Voiceover/Jenny Tunnidge (Great-grand-daughter of Wm. & S. Pearson}:
You’ve lost your family, country, identity, and the part of Ireland that you are passionate about doesn’t want to know you because you don’t exist; this isn’t the Ireland that we’ve wanted to create
Voiceover/narrator:
At four pm on the 30th of June 1921 the episode unfolded that Coolacrease House Co. Offaly. Few dispute the central facts of this event, but nearly a century on this one story continues to divide itself in to two…two sides… two sympathies… two truths.
1.2
Interview/ Senator E. Harris:
I think the fact that that took place in broad day light… It was carried out by thirty men, em, it was so traumatic for the community… that it has to go into denial.
Interview/Paddy Heaney (local Historian):
I heard it first hand from all the fellows who were involved. At the time there was a war of independence going on. There was information there that the Pearsons were active. They had to be dealt with.
1.3
V/O Narrator:
The story of the Pearson’s begins over a century ago in Ballygeehan, Co. Laois. The family had farmed the land for three generations. In 1894 William Pearson and his wife Susan inherited a holding of over 200 acres. They and their seven children shared a farm house with the family of a cousin.
V/O Vernon Pearson (Grandson Wm. Pearson):
There was a number of kids from both families. At dinner time they used to go to where the best smell was, and that’s where they all went for dinner.
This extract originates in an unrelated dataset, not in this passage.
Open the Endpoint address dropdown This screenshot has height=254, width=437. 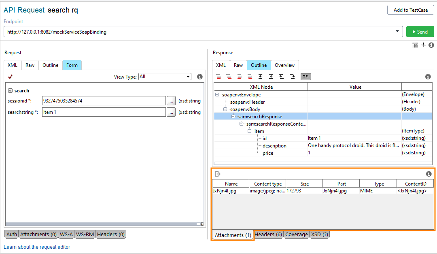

Interview/Ruth Kelly (Granddaughter Wm/Susan Pearson):
Grandma had been busy with the children in the family all the time when, y’ know, they were little. There were seven of them… She was a very caring person too. She was all right. There was nothing wrong with Nanna.
1.4
Voiceover/Edna Black (Gr/daughter/Wm./Susan Pearson):
She was a quiet softly spoken lady, genteel, kindly… very… well, shy, in exposing herself to the world.
VO/Ruth Kelly:
Grandpa … I loved him… I thought he was gorgeous… ha, ha, ha. Always had time to stop and play with ye, y’know, sort of thing, and when ye lived in the country ye didn’t have many people to play with.
VO/Vernon Pearson:
My Grandfather would be fairly strict on them, not to the extent that he treated them roughly but they would not know a lot of bad vices there.
VO/Ruth Kelly:
Grandma decided that each girl should learn something different. My mother, she used to do sowing and she used to play the piano too. She made all her own clothes and everything. Uncle Abraham, well, I know he played the melodeon. He was her favourite brother. She talked a lot about him y’know, Abe did this, Abe did that, y’know. They were very close.
1.5
VO/Narrator:
The Pearsons stood out from their neighbours in one significant respect. They were members of a small Protestant sect known sometimes as Cooneyites after a leading preacher, Edward Cooney
Interview/Dr. Raymond Gillespie (Dept. History Maynooth):
The most characteristic feature of this group is they didn’t believe in any sort of church organisation as we would understand it. They had no form of churches. They had meetings in houses for bible study. There are some similarities with the Amish. There are some ideas that underly both groups. They conserve simplicity, they try to live out the word of the bible as they read it.
VO Ruth Kelly:
The women…they don’t wear makeup. They don’t cut their hair, and they don’t have wirelesses. They only do good, helping people. They didn’t expect payment for what they did. It was the life they led, y’know.
1.6
VO:Sen. E.Harris:
My father ran a small grocery wholesale business in the 1950’s. And the Cooneyites used to come into him.
I/V..Sen E. Harris:
They were terribly quiet. Very, very gentle, decent people. They were pretty much withdrawn from the world as a whole. I would say they found the whole world outside confusing. They were really a husbandry people, y’know,…the land…quiet evenings spent in meditation…reflection. These were the kind of people they were.
******* COMMENT:
A highly debatable view of early twentieth century Cooneyism is presented. A favourable and attractive picture of the human qualities of the Pearsons is presented. A balanced account, in which the guilt of the Pearsons was not ruled out, would require similar presentation of the people and community against whom the Pearsons set themselves when the political Troubles broke out. This balance is omitted.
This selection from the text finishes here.